Il 18 maggio 1941, con l'onore delle armi, capitolavano le truppe che, agli ordini del duca Amedeo D'Aosta, avevano presidiato l'Amba Alagi. Rimanevano però ancora in armi presidi a Gondar. Tutt'intorno al capoluogo, infatti, erano stati realizzati 4 efficienti baluardi difensivi tra i quali, a sud est, quello di Culqualber. Culqualber, parola composita che in amarico vuol dire "passo delle euforbie", è una sperduta località montana, per la quale passava, in ripidi tornanti, l'unica rotabile che dalla lontana Addis-Abeba portava a Gondar, lontana una cinquantina di chilometri. Quadro illustrativo sulla Battaglia di Culqualber

I Carabinieri vi giunsero il 6 agosto 1941 e si schierarono con le altre unità presenti: in tutto circa 2.000 uomini tra nazionali e coloniali. Il Battaglione, agli ordini del maggiore Alfredo Serranti, era formato da due compagnie miste, comandate rispettivamente dal capitano Giovanni Celi e dall'allora tenente Dagoberto Azzari, oggi Generale di Corpo d'Armata. La consegna era di resistere, a oltranza, impedendo al nemico di oltrepassare la Sella stradale.

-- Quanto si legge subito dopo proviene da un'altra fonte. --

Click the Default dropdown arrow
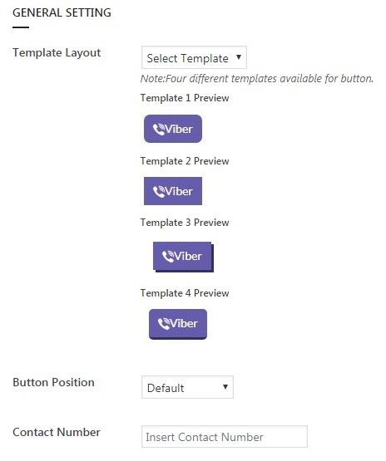This screenshot has height=461, width=386. tap(225, 387)
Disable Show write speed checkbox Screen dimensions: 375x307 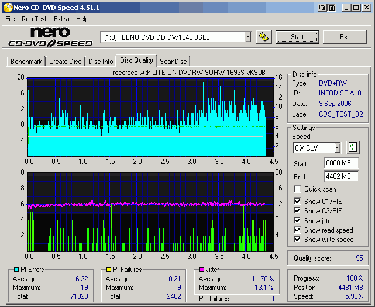pos(298,239)
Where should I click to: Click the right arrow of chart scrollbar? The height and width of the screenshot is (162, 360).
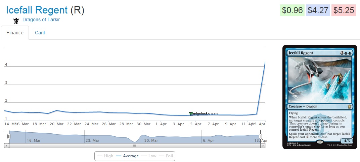tap(263, 146)
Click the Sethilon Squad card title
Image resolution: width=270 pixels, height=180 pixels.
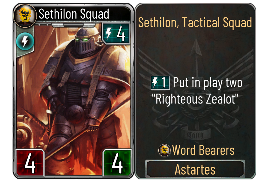point(74,14)
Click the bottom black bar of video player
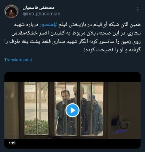Viewport: 145px width, 152px height. tap(72, 144)
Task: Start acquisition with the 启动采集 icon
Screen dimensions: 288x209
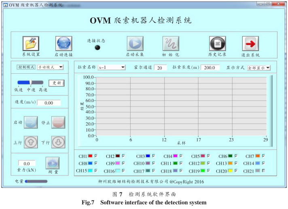Action: (135, 43)
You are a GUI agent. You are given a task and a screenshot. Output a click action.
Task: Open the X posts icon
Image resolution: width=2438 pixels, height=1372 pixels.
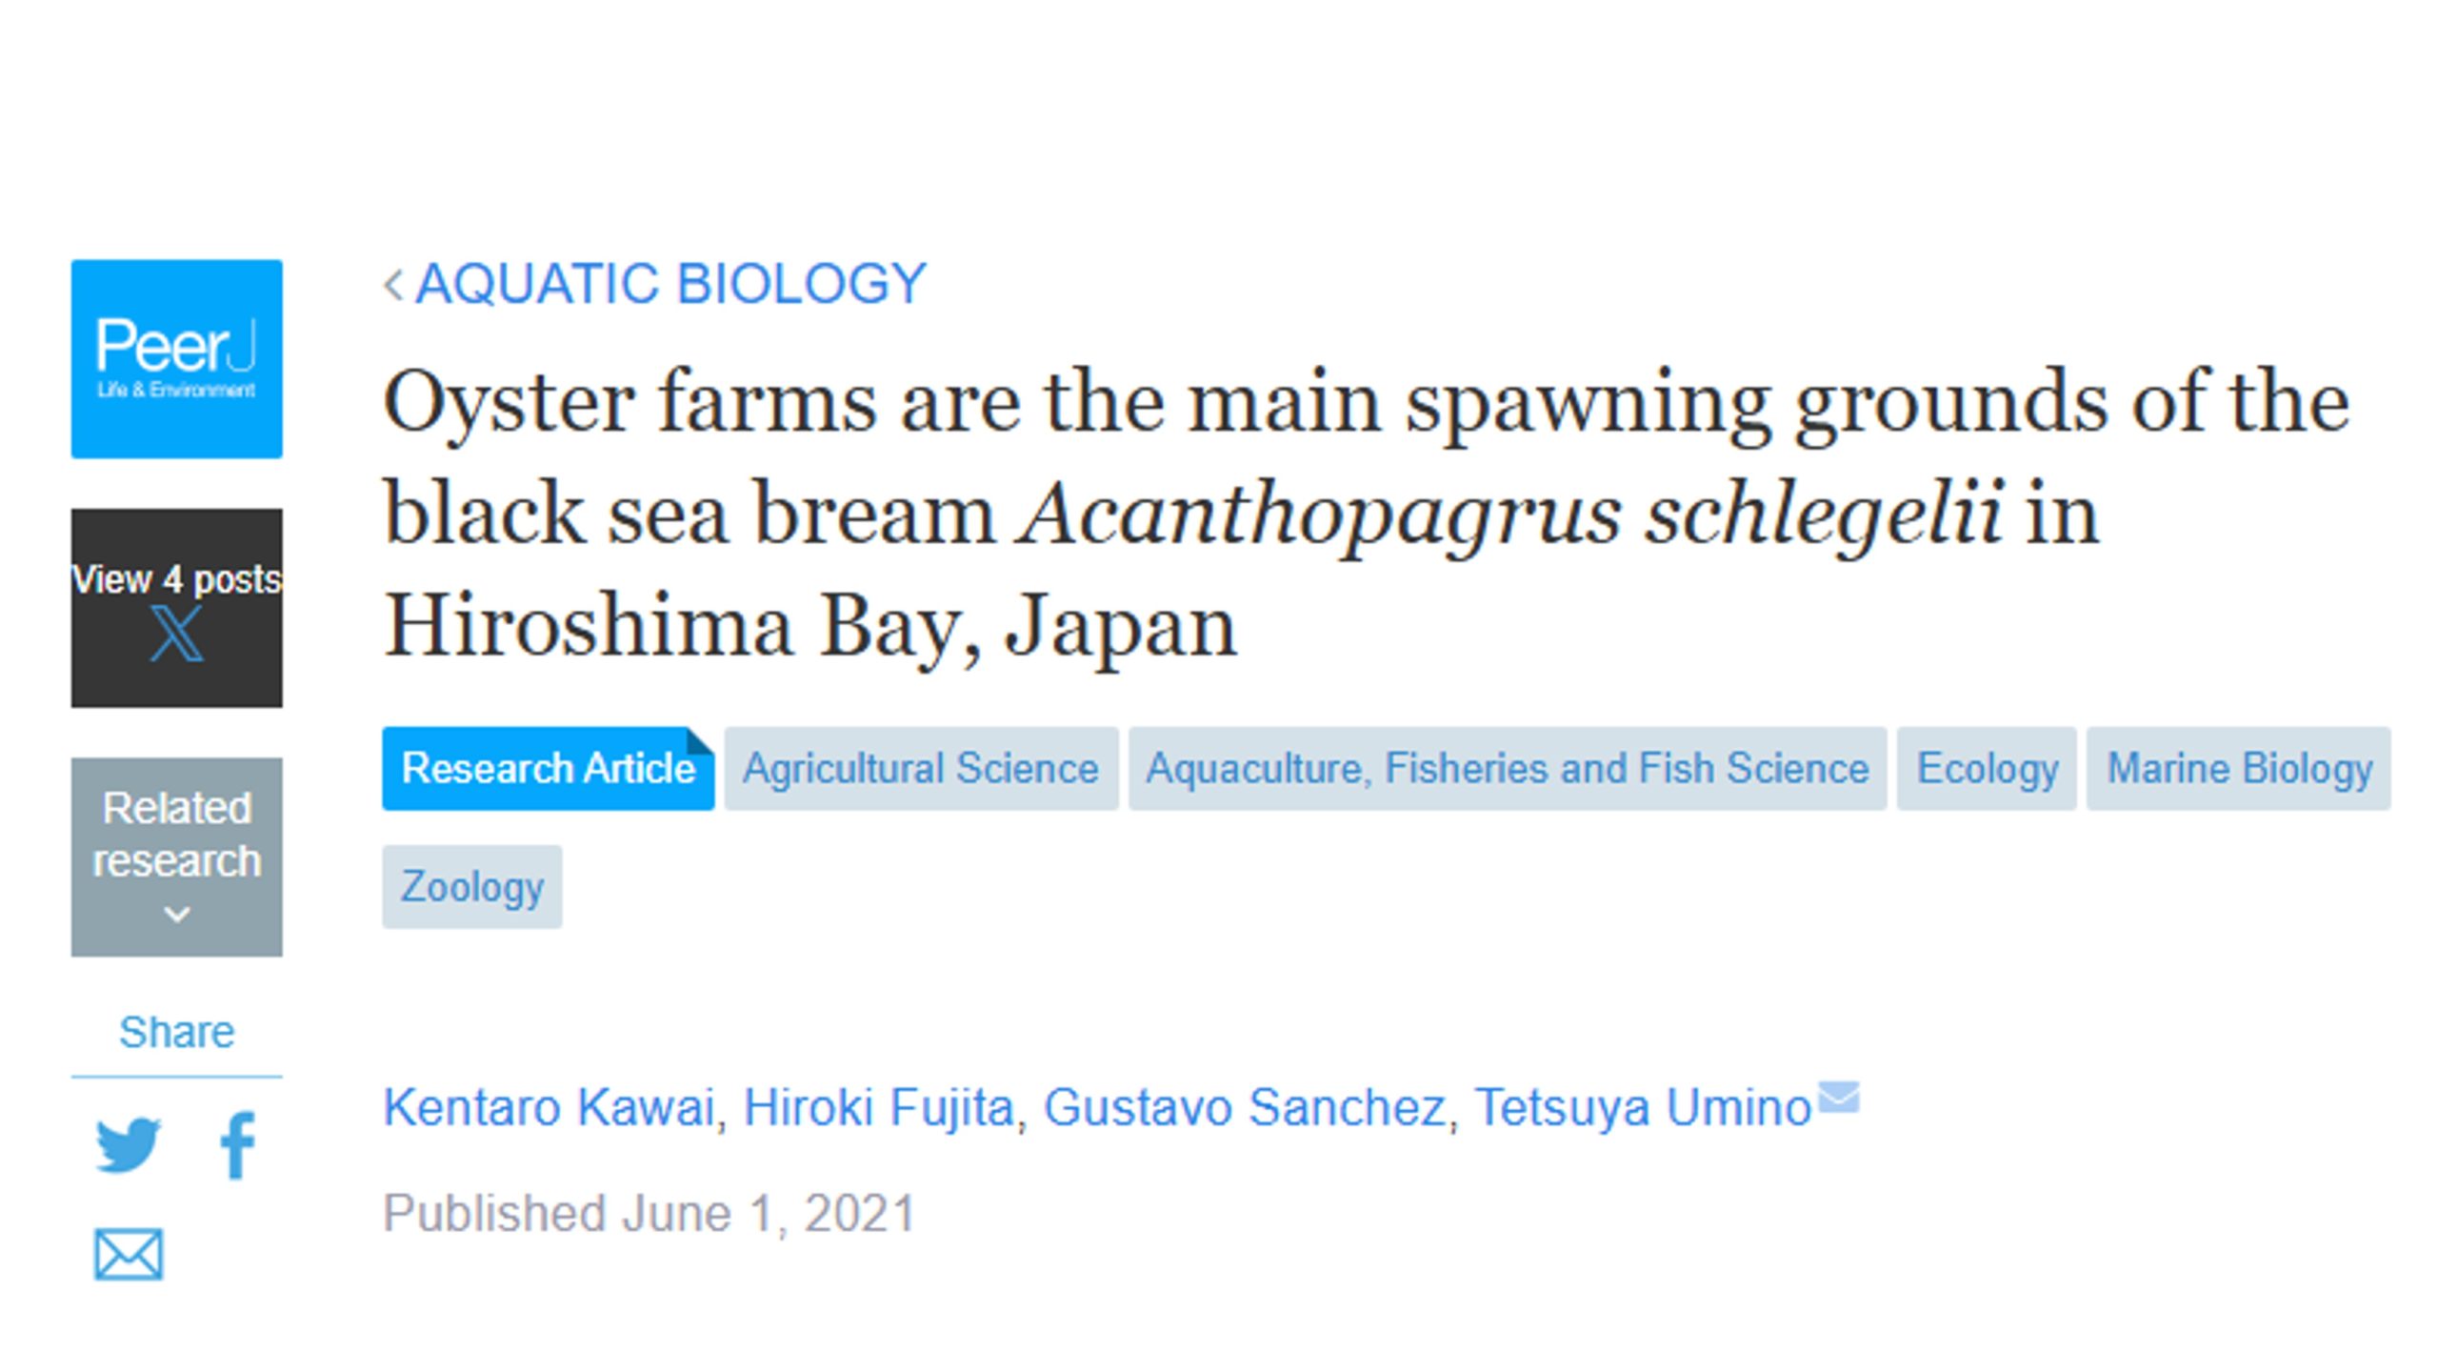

Inizialmente gli attacchi al caposaldo furono portati da grosse bande abissine appoggiate dall'aviazione, che martellava le posizioni difensive ancora in allestimento. In più occasioni venne offerta al presidio italiano la resa, con l'onore delle armi, sempre rifiutata. Poi, a metà ottobre, il nemico ricevette cospicui rinforzi in uomini e mezzi. Il 13 novembre 1941, ebbe inizio la battaglia finale. Gli attacchi si protrassero per ben 9 giorni, finché, il 21 novembre, la resistenza dei leoni di Culqualber fu sopraffatta. Cadde il Magg. Serranti, caddero altri Eroi del Battaglione Carabinieri che meritò alla Bandiera dell'Arma la seconda Medaglia d'Oro al valor Militare, con la seguente motivazione: "Glorioso veterano di cruenti cimenti bellici, destinato a rinforzare un caposaldo di vitale importanza, vi diventava artefice di epica resistenza. La Patrona dell'Arma dei Carabinieri

Apprestato saldamento a difesa d'impervio settore affidatogli, per tre mesi affrontava con indomito valore la violenta aggressività di preponderanti agguerrite forze, che conteneva e rintuzzava con audaci atti controffensivi, contribuendo decisamente alla vigorosa resistenza dell'intero caposaldo, ed infine, dopo aspre giornate di alterne vicende, a segnare, per l'ultima volta in terra d'Africa, la vittoria delle nostre armi. Delineatasi la crisi, deciso al sacrificio supremo, si saldava graniticamente agli spalti difensivi e li contendeva al soverchiante avversario in sanguinosa, impari lotta corpo a corpo, nella quale comandante e carabinieri, fusi in un sol eroico blocco, simbolo delle virtù italiche, immolavano la vita perpetuando le gloriose tradizioni dell'Arma. Culqualber Africa Orientale agosto - novembre 1941
".

Con la Virgo Fidelis, oggi l'Arma ha celebrato anche la "Giornata dell'Orfano", istituita nel 1996, che rappresenta per i Carabinieri e per l'Opera Nazionale di Assistenza per gli Orfani dei Militari dell'Arma dei Carabinieri un'occasione di concreta vicinanza alle famiglie dei colleghi caduti.